Trying to Figure Out God’s Odd Leading in Your Life

Christmas shows us God’s leading proves wiser than our impatient pleas for progress.

God’s leading and timing in our lives often don’t make sense. We know that almost 2,000 years ago Joseph and Mary journeyed to Bethlehem. But we forget that approximately 2,040 years before they did, Jacob and Rachel, another expectant couple, traveled south along the same road.

God's Unusual Leading in Your Life

(Photo: Anton Raphael Mengs. Public domain, via Wikimedia Commons)

Rachel gave birth to Benjamin, but died soon after delivery, and Jacob buried her near Bethlehem (Gen. 35:19). Rachel’s death foreshadowed the devastation that the territory of Benjamin would suffer in Jeremiah’s time:

Rachel is weeping for her children . . . Because they are no more. —Jeremiah 31:15

Yet the prophecy found its final fulfillment in Jesus’ day, when Herod the Great slaughtered all baby boys in Bethlehem (Matt. 2:17-18). So, at God’s direction, Joseph fled to Egypt with Mary and Jesus to live until Herod’s death.

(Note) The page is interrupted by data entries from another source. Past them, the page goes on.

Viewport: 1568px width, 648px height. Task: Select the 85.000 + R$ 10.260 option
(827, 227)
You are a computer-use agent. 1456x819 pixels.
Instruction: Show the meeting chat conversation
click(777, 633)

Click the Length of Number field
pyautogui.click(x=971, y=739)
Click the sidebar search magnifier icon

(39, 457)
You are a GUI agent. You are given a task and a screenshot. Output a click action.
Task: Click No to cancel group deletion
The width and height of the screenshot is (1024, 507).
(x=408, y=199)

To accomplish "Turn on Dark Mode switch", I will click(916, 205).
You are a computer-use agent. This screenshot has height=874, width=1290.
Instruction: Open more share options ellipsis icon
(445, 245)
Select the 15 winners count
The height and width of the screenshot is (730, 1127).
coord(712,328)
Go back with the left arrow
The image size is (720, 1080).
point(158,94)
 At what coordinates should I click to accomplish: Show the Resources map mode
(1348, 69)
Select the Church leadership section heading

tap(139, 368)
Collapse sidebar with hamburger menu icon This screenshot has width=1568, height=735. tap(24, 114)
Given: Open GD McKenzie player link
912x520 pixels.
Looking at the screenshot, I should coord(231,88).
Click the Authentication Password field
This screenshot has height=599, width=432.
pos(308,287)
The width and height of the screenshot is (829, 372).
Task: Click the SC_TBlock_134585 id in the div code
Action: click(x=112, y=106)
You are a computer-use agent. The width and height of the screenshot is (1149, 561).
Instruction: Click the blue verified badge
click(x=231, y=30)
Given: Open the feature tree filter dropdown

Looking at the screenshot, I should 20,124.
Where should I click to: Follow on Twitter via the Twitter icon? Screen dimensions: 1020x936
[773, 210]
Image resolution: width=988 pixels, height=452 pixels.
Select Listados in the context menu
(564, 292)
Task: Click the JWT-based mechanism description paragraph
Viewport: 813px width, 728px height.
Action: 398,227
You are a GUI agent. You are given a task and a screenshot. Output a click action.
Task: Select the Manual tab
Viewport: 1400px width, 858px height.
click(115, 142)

Each movement of Jesus’ family finds its cause in God’s revelation to Joseph:

  • Fleeing Bethlehem to Egypt
  • Returning from Egypt to Israel
  • Avoiding Judea to settle in Galilee

God’s purposes for these moves lay first in the protection of His Son, but Matthew notes that each directive also fulfilled Scripture. I doubt anyone but God saw beforehand the murky prophecies fulfilled by these geographic moves. But in hindsight, they become clear.

God’s leading and timing in our lives often don’t make sense either.  At least at first.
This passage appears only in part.